There have been six drone attacks since January 2022. The biggest attack was foiled when the four alleged terrorists were caught from Karnal, Haryana. The four were transporting the explosives sent via drones by Pakistan-based Babbar Khalsa terrorist Harvinder Rinda.
SHO Kamaljit Singh Rai of Khemkaran area said that the Punjab Police was helpless on the issue of drones flying into India from across the border. He said the BSF “does not let us cross the wire”. District Gurdaspur Superintendent of Police Gurmeet Singh said that "BSF needs to adopt better technology, only then such incidents can be stopped”.

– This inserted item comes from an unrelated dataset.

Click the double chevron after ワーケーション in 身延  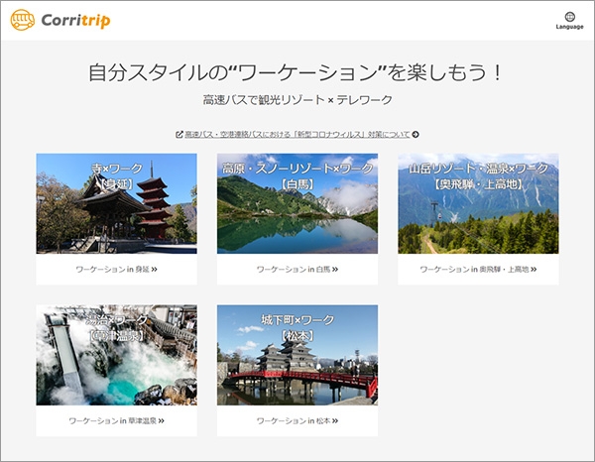155,269
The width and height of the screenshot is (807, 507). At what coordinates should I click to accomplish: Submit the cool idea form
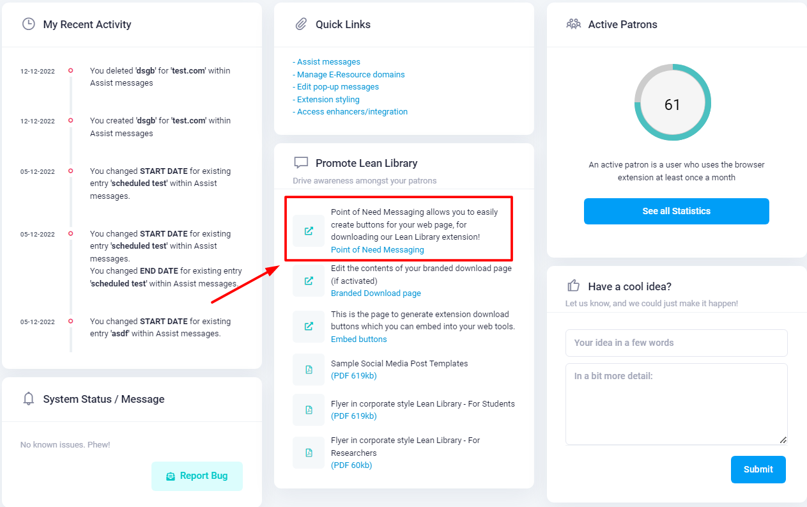[758, 469]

'Conspiracy to defame Punjab'
Sukhdev Singh, a farmer in Bhojraj village of Gurdaspur district, said that the repeated incidents of drones being located in the Indian territory was a “failure of the central intelligence”. “Repeated drone attacks are also a big conspiracy to defame Punjab, which is not only an issue of national but also international level,” he said.
Another farmer Paramjit Singh, a resident of the border village Gudaike in District Tarn Taran, said that the BSF needs to do everything it can to stop the drones from flying into the Indian border. Farmer Karaj Singh from border village Ghariala in Tarn Taran said that the central government should reduce the area of BSF as before “only then they will be able to do their duty properly”.